Rather refreshingly, a certain scepticism about the value of language itself lies at the heart of Chinese poetry. When Cang Jie made the first characters, Cheng writes, “Heaven and Earth trembled and gods and demons wept. For, through the magical trickery of the written signs, man would henceforth share in the secrets of Creation.” Writing, then, is an inherently hubristic act, and Chinese poetry seeks to balance this inherent hubris with stylistic and topical humility. Cheng compares this story of the first Chinese characters to the story of Prometheus bringing fire to mortals. It is better to be silent, but if one cannot be silent one has an obligation to perfect one’s utterances. Chinese poetry tends to efface the author and addressee, often doing away completely with pronouns and prepositions. It allows gaps and silences, or, as Leys writes, “the emphasis is always on interpretation rather than on invention.”

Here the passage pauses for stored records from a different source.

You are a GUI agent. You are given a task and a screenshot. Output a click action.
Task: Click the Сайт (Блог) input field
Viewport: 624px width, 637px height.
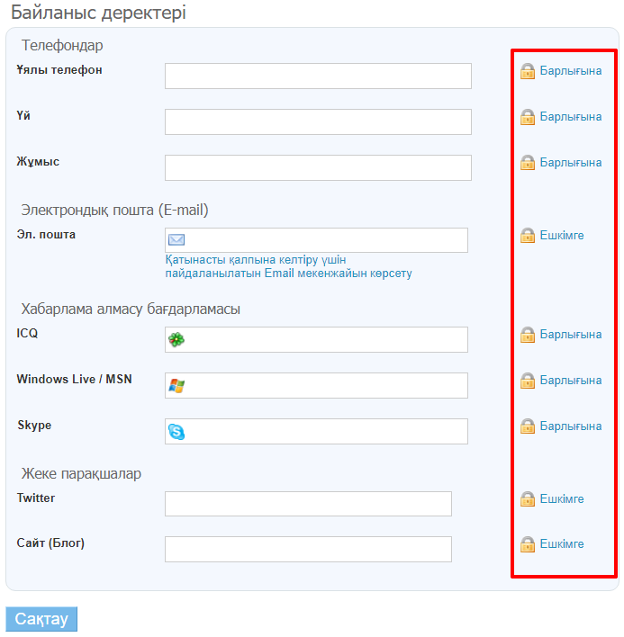pos(308,549)
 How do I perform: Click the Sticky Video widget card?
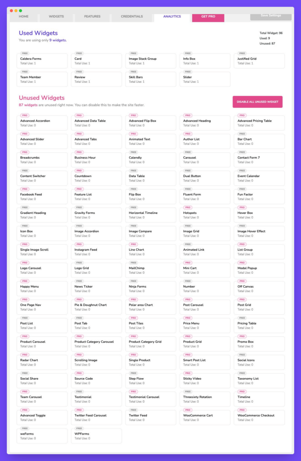[x=205, y=380]
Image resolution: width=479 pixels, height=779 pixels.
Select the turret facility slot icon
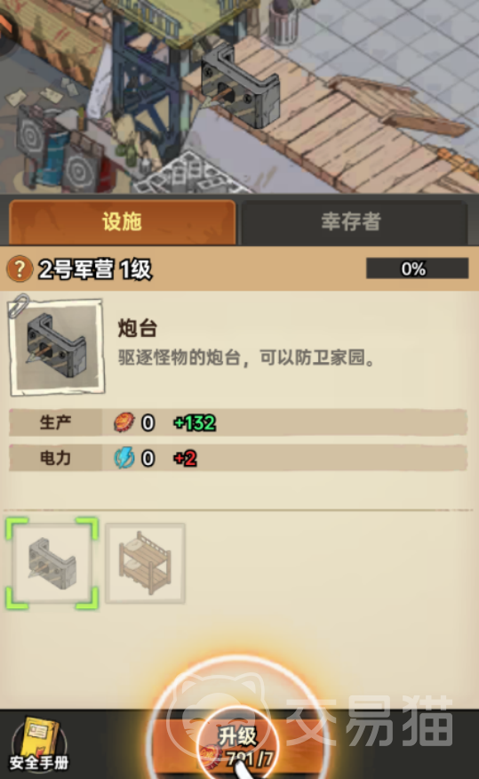(52, 564)
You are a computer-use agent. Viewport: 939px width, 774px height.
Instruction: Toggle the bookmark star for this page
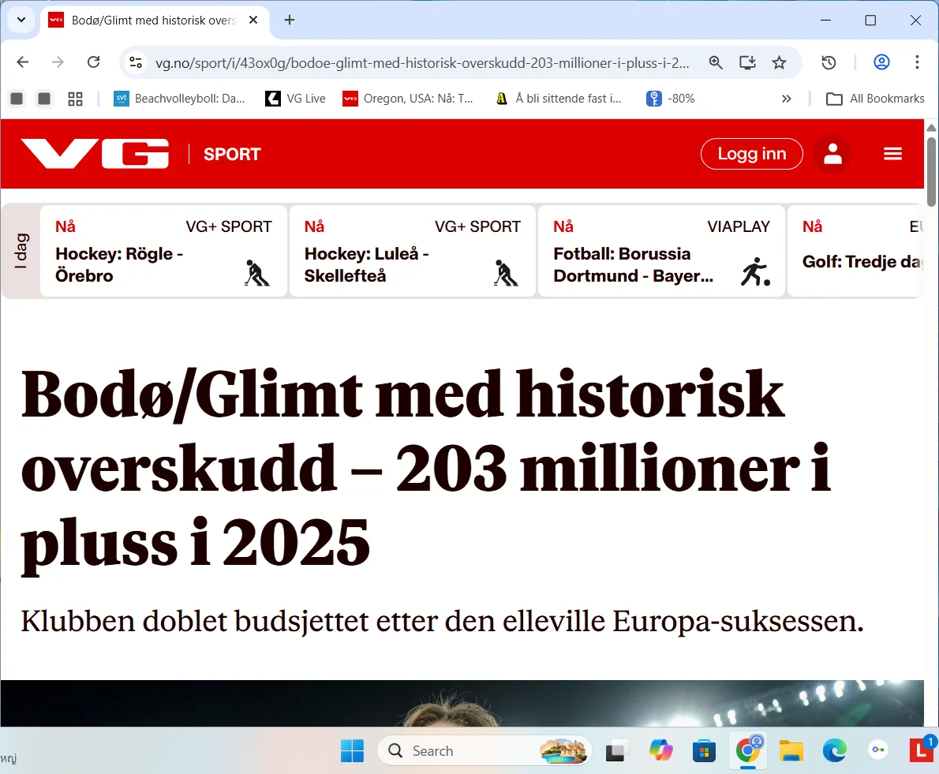coord(780,62)
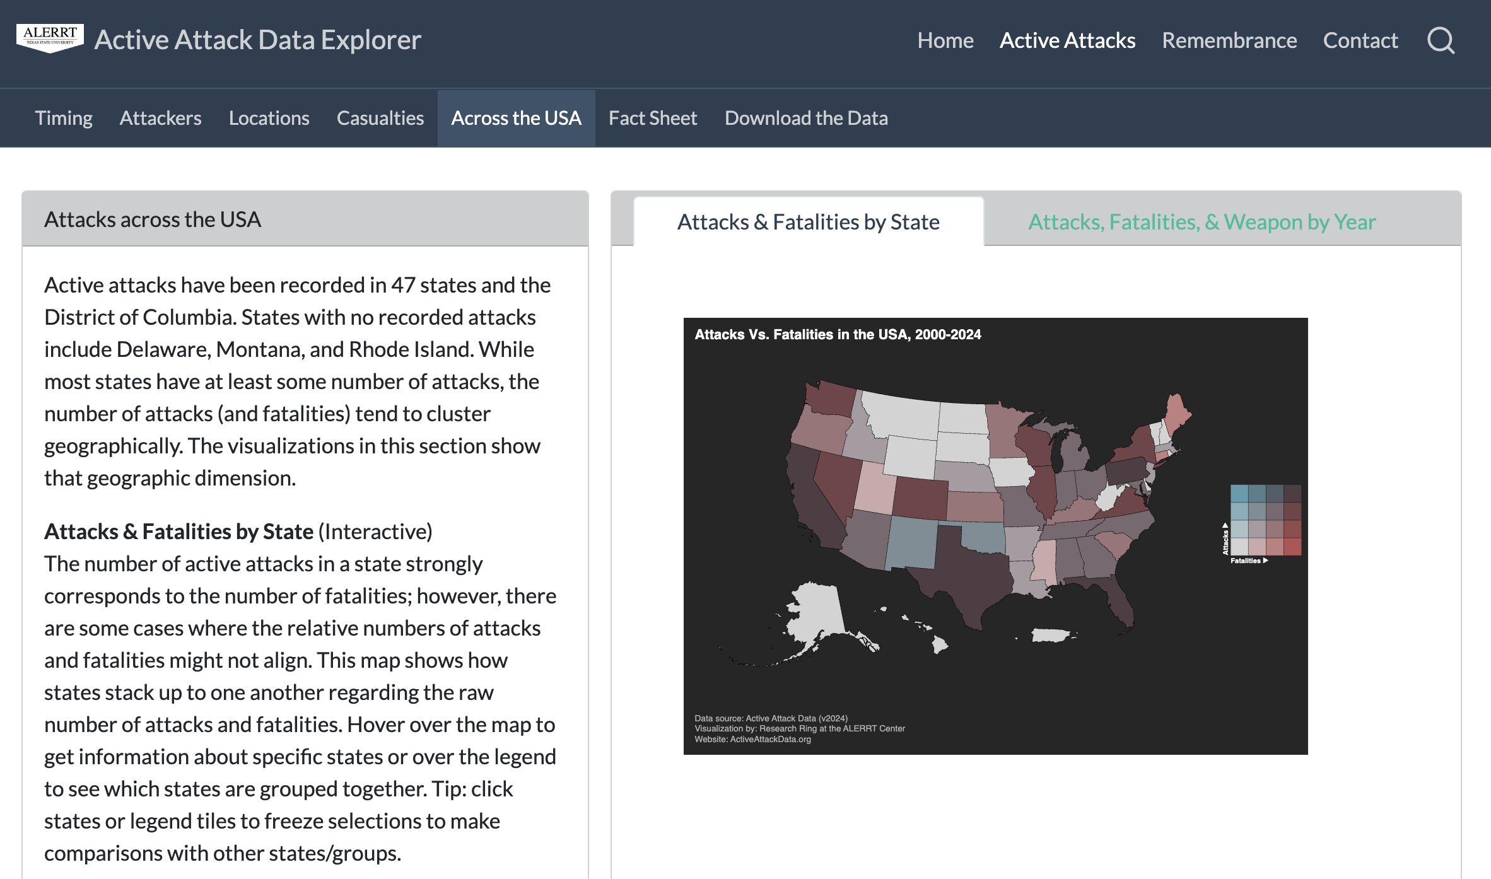Open the Home page
1491x879 pixels.
(945, 40)
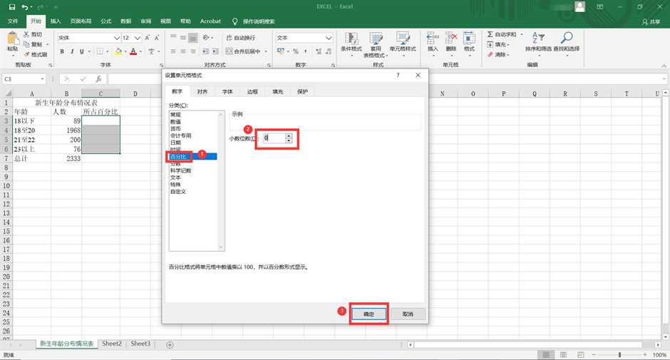
Task: Click the 格式刷 Format Painter icon
Action: 26,54
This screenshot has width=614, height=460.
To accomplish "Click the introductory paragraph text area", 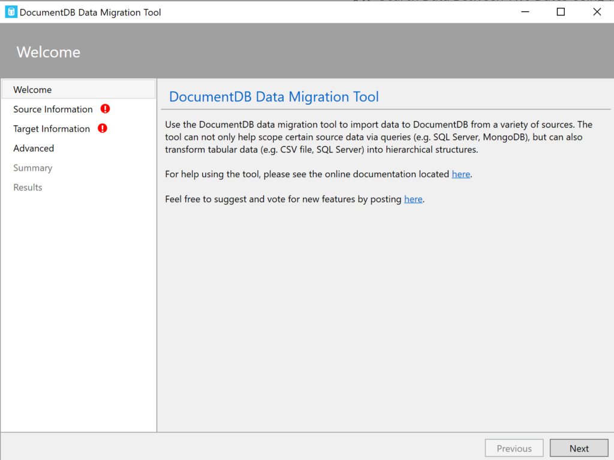I will (x=378, y=137).
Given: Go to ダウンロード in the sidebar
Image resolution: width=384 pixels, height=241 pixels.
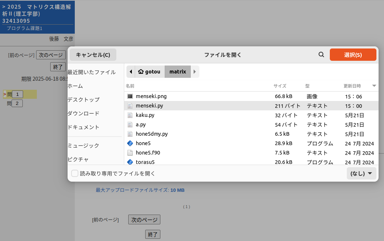Looking at the screenshot, I should tap(83, 114).
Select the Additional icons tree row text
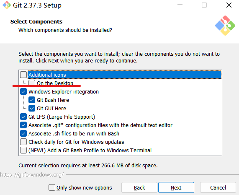The width and height of the screenshot is (239, 195). point(47,75)
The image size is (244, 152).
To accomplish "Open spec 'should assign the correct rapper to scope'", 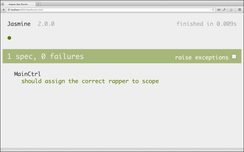I will click(x=90, y=81).
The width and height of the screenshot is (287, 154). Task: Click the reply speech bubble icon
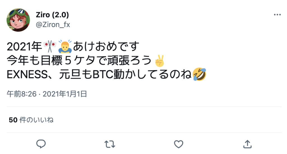[41, 144]
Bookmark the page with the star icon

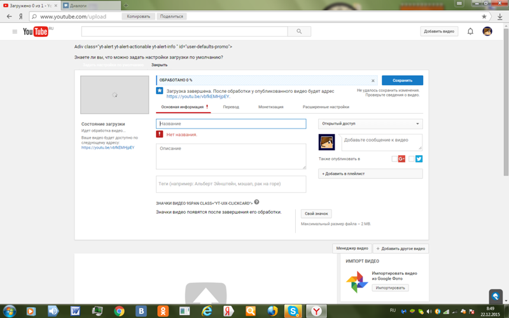484,17
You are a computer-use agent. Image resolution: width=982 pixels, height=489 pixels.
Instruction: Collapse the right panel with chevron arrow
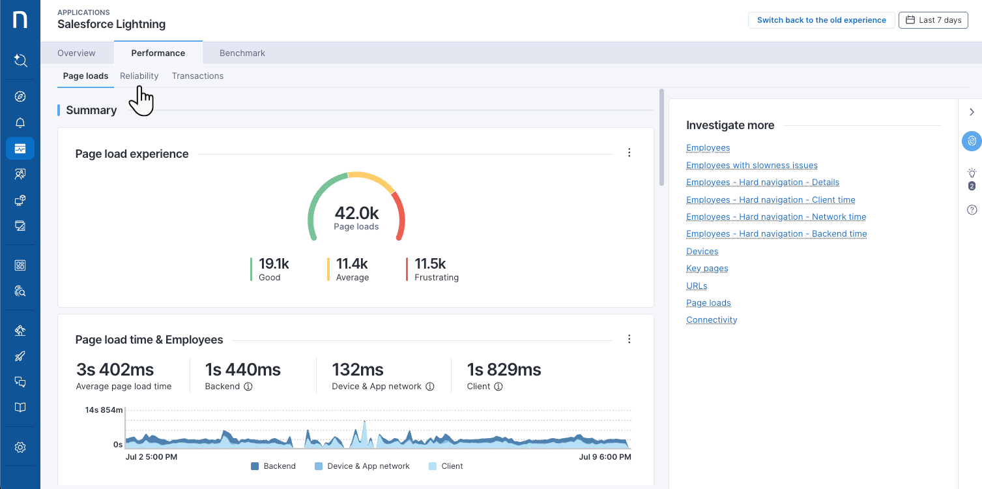coord(972,112)
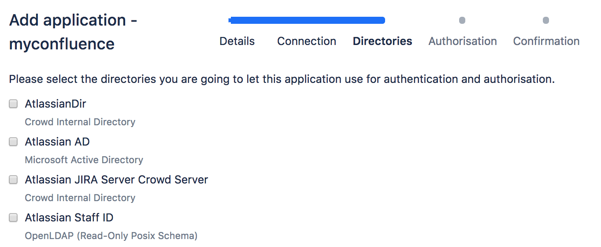Click the grey dot above Authorisation
601x247 pixels.
click(x=462, y=20)
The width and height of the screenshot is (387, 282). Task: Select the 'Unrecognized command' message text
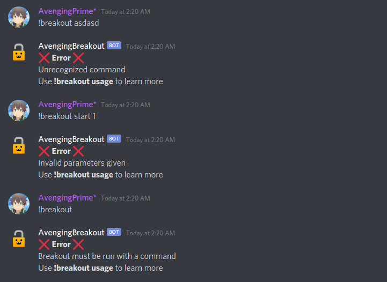coord(82,70)
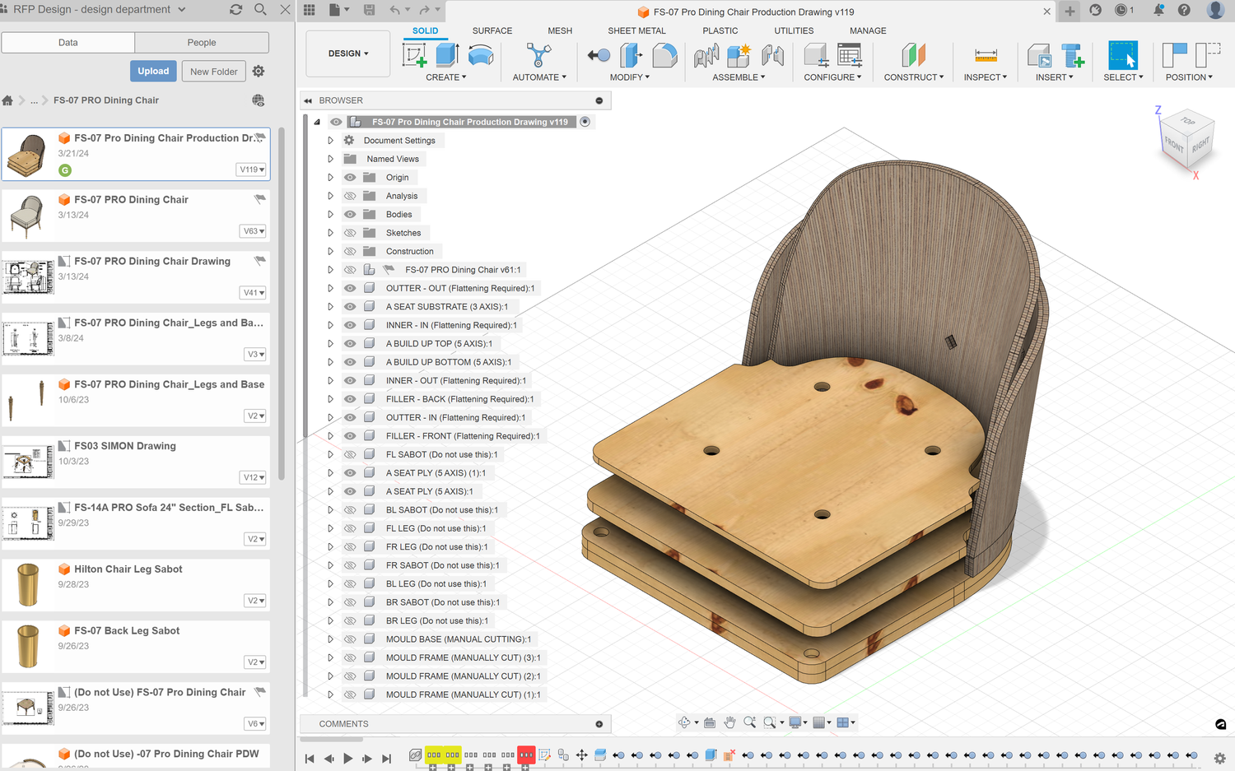Image resolution: width=1235 pixels, height=771 pixels.
Task: Click the Upload button
Action: [x=153, y=72]
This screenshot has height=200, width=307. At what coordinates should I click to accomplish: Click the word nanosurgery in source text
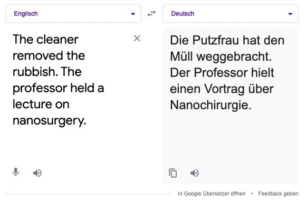[49, 120]
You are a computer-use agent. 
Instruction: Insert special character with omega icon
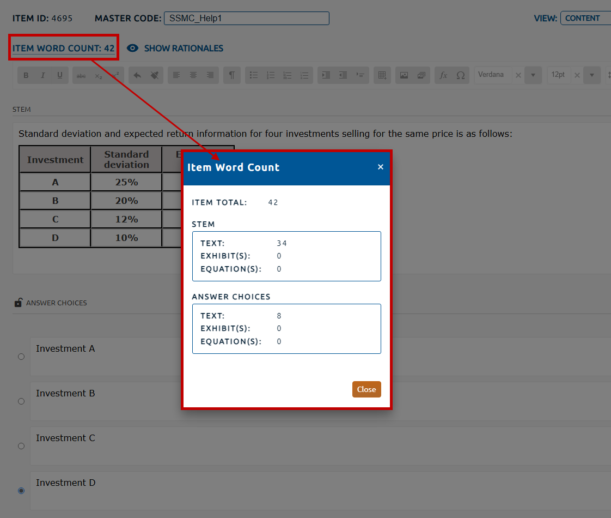(460, 75)
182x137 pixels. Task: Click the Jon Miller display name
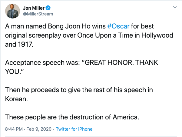tap(33, 8)
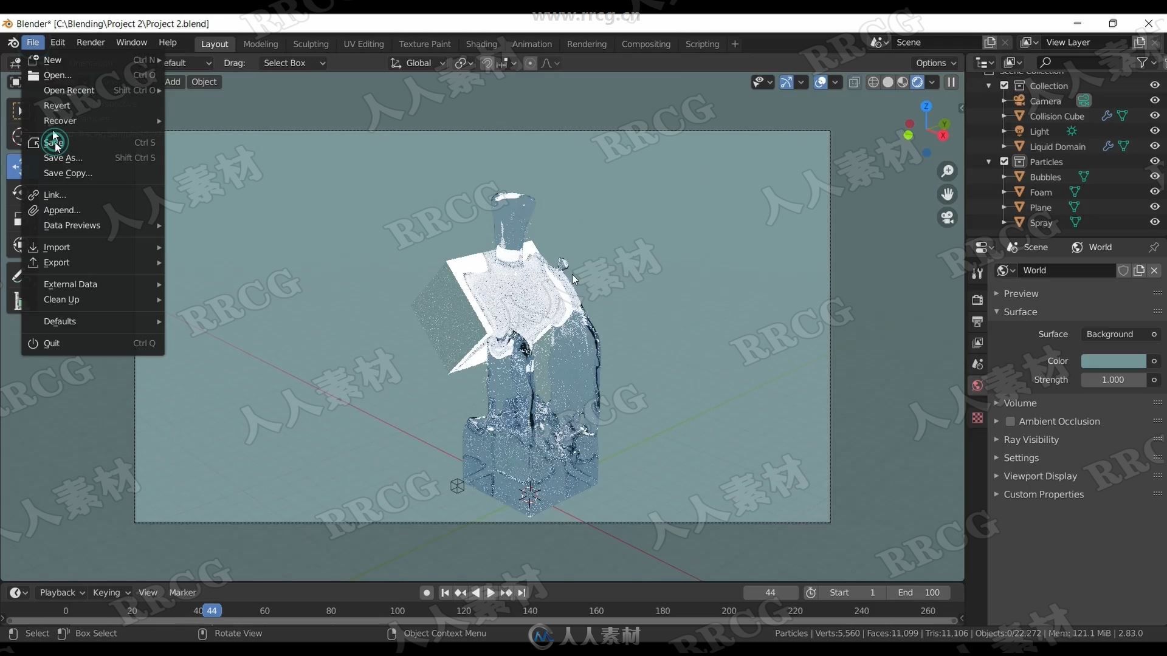Click the background Color swatch in World panel

pos(1114,360)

The Western obsession with originality, and of going beyond, is here quite alien. Traditional Chinese subject matter from the golden age of the Tang Dynasty in the 7th and 8th centuries AD, is often boring or repetitive, crops, mountains, love, journeys, sages wild geese and rivers. But, as neo-formalists well know, constraining form introduces a paradoxically fruitful freedom. One must focus one’s creative energies, refine and refine again.
Nowhere is this more evident than in Chinese calligraphy, where even the number of brushstrokes is fixed by the tradition. It is said that in chess, composition and performance take place at the same time. Calligraphy is as much a performance as it is a literary work. This idea of the complete, holistic one breath work of art, the pure calligraphic utterance, a moment of perfection, the culmination of intense spiritual preparation.
Illustrated poetry has a long tradition in the West and in Australia. AD Hope and Arthur Boyd collaborated on a beautiful volume called The Drifting Continent, and Boyd and Peter Porter on a beautiful volume called Jonah, but missing is that link in the trinity. If Poetry is the Father, Painting the Son then calligraphy is the Holy Spirit.
As Leys writes, “The finished work is to the spiritual experience of the artist as the graph recorded by the seismograph is to the earthquake.” The finished product on the page is less important than the spiritual preparation that went on before it. The spiritual dimension of art has been somewhat lost recently in Western art.
The English language, being phonetic not pictographic, has no analogue of Chinese calligraphy. Perhaps icon painting could come close. While we do have ornate fonts and stylised handwriting, often very beautiful, such as the famous initial capitals of medieval illuminated manuscripts. But these were done in with painstaking effort and are prized for their intricate detail rather than the manner of their composition. Chinese calligraphy by contrast, was composed in the time it took to put brush to paper in its ritualised performance.
The sonnet endures as a form because it contains that characteristic Western tendency to state a complete idea and then turn it on its head, thesis and anithesis. The Chinese instead state a complete idea and then move above it, “go up”. Perhaps what the Chinese tradition can offer contemporary Western writers is a way between the confines of form, rhyme and received prosody, and the randomness and obscurity of postmodern “originality”. The best Chinese poetry, keeping in mind I only know it in translation, seems to leave open wide interpretations of each word and phrase, while retaining a fundamental adherence to the laws of the universe, with Man-Earth-Heaven all in harmony.
If you are as intrigued as I am, dip your toe in with Simon Leys then start wading with Francois Cheng.